Em fevereiro de 2005, a missionária Dorothy Stang foi assassinada com seis tiros – um deles na nuca – aos 73 anos. Ela foi alvejada numa estrada vicinal de Anapu (PA). Ligada à Comissão Pastoral da Terra, Dorothy fazia parte da Congregação de Notre Dame de Namur, da Igreja Católica. Naturalizada brasileira, atuava no país desde 1966 e defendia os Programas de Desenvolvimento Sustentável como modelo de reforma agrária na Amazônia contra fazendeiros gananciosos. Ao todo, são cerca de 600 famílias beneficiadas coms os programas na região de Anapu. Um dos fazendeiros acusados chegou a ser julgado e condenado, mas depois foi absolvido em segundo julgamento. Outros estão na fila do tribunal, mas o fedor de impunidade paira no ar, apesar da pressão nacional e internacional.

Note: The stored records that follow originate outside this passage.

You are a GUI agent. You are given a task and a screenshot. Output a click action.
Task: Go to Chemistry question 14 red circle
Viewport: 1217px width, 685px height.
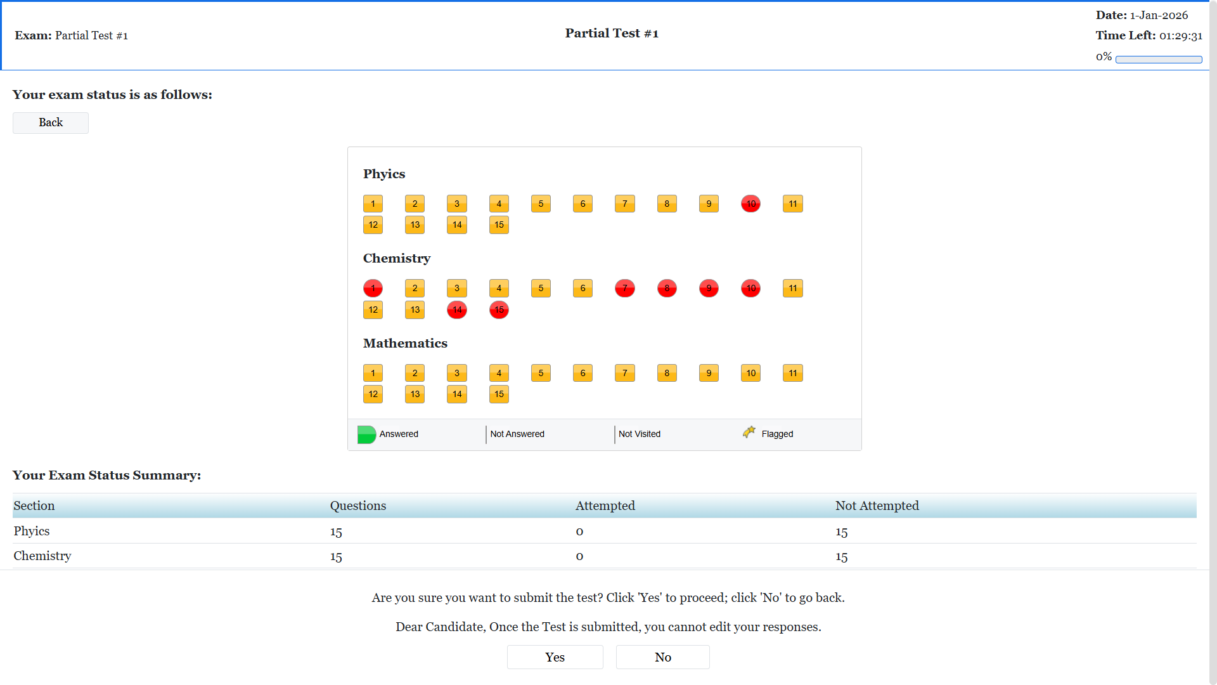coord(456,310)
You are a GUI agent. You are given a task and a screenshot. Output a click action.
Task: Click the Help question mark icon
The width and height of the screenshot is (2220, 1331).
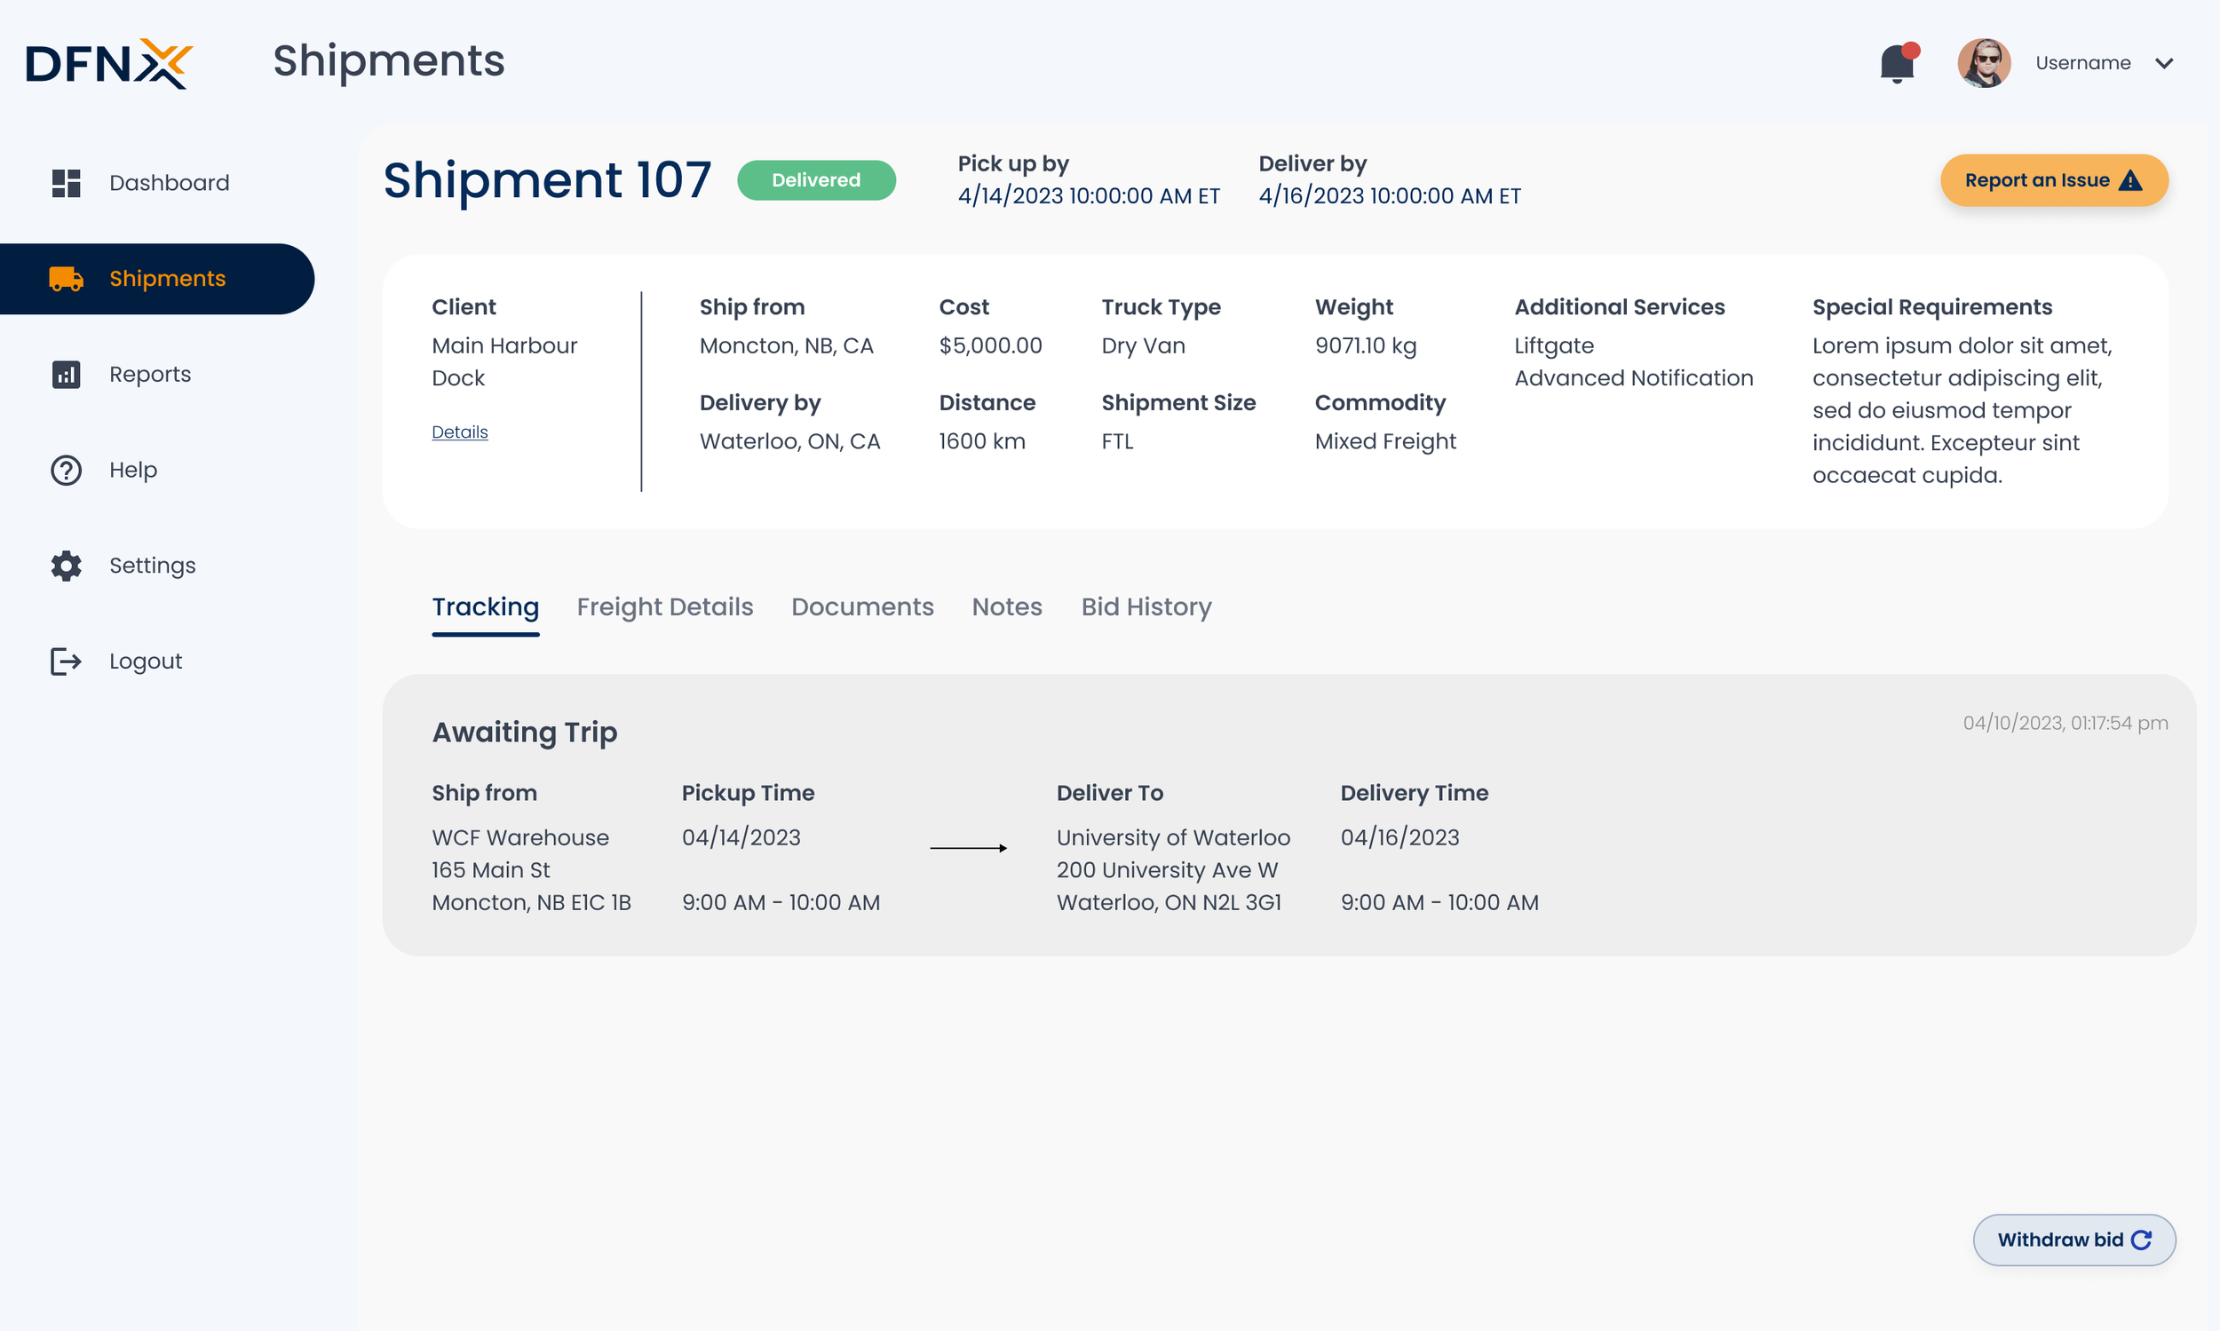pyautogui.click(x=65, y=470)
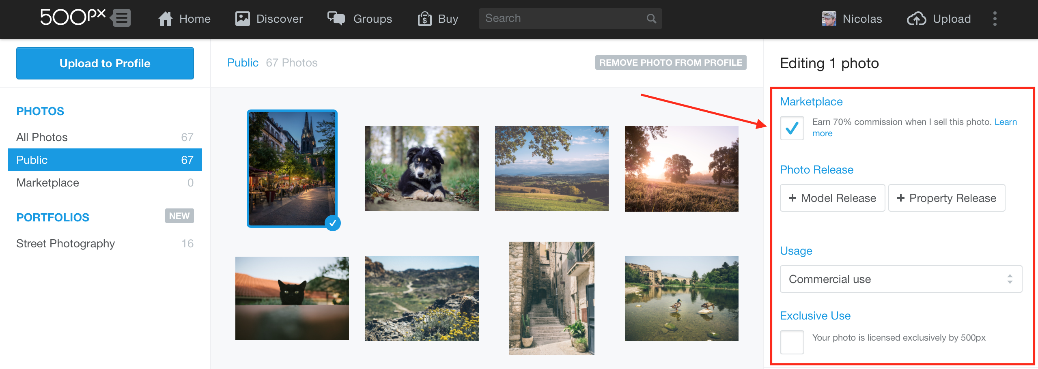Image resolution: width=1038 pixels, height=369 pixels.
Task: Enable the Exclusive Use checkbox
Action: [792, 342]
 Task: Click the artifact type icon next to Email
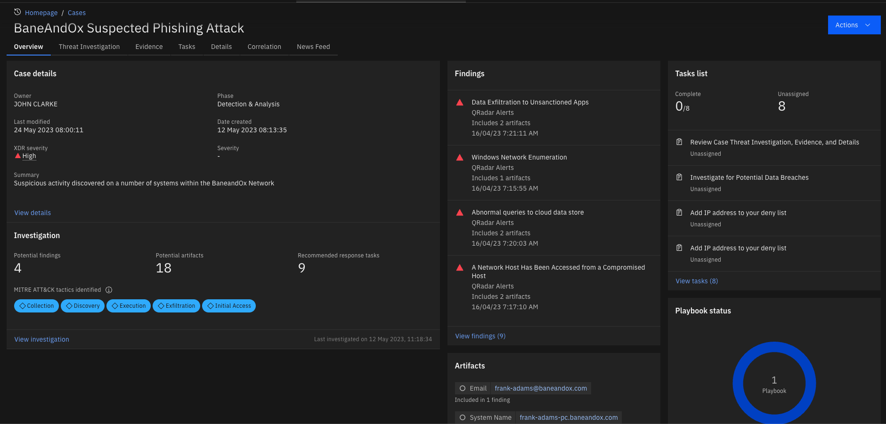click(x=463, y=388)
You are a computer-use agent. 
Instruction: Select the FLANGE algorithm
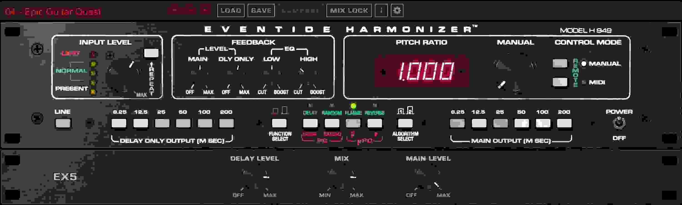353,123
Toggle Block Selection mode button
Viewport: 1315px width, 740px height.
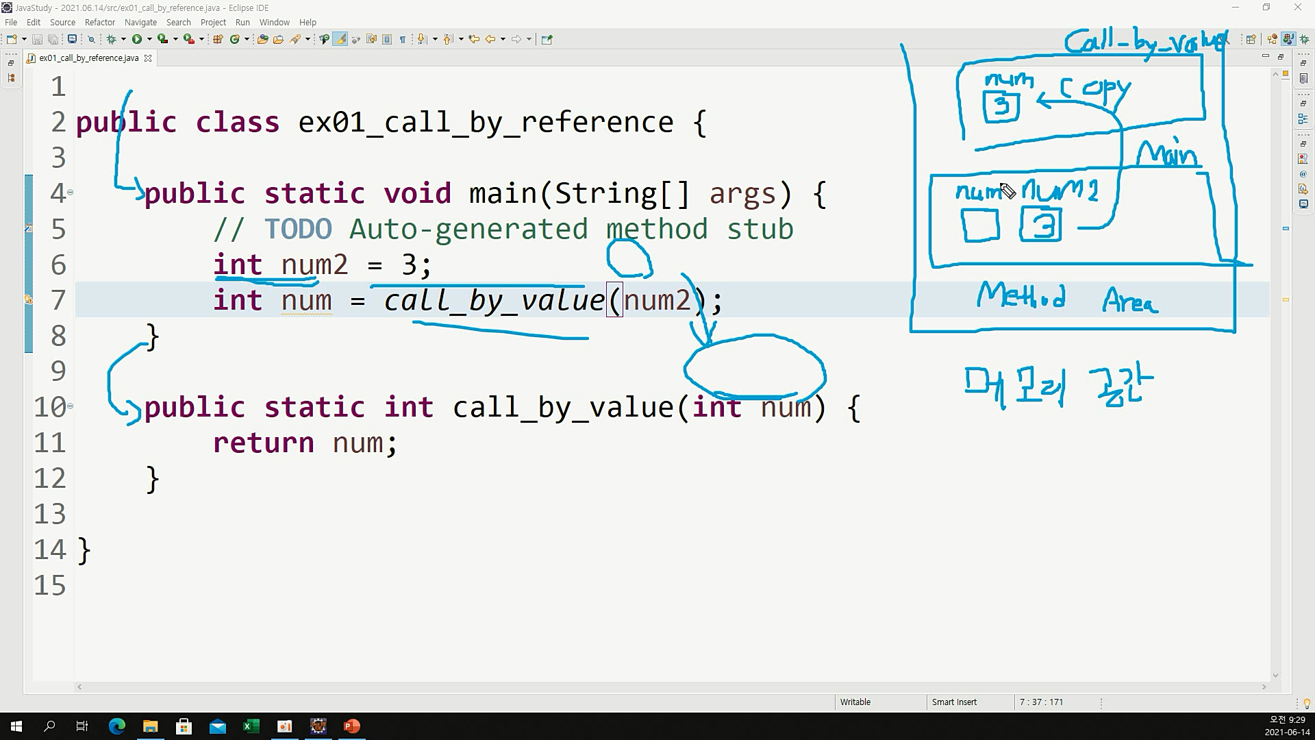coord(387,39)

Em 2008, a Comissão Pastoral da Terra (CPT) afirmou que não havia mandante preso por crime relacionado à conflito agrário no Pará. A entidade contabilizava a morte de 819 pessoas em função de disputas por terra no estado de 1971 a 2007. Desse conjunto, foram instaurados 92 processos. Houve 22 julgamentos pelo Tribunal do Júri e apenas seis mandantes foram condenados – um está foragido, um morreu por causas naturais, um foi perdoado pela Justiça, dois aguardam novo julgamento em liberdade (o coronel e o major acima citados), envolvidos no Massacre de Eldorado dos Carajás, em 1996) e o sexto elemento é Bida, um dos acusados da morte da irmã Dorothy Stang, que foi posteriormente absolvido.
Se a declaração do presidente Paulo Vieira é diferente daquela que o presidente Gilmar Mendes deu recentemente contra o financiamento público de movimentos sociais ligados à luta pela terra, é, ao mesmo tempo, tão igual ao deixar claro que a Justiça tem servido para proteger o direito de alguns mais ricos em detrimento dos que nada têm. Mudanças positivas têm acontecido, mas muito pouco diante do notório fracasso até o presente momento.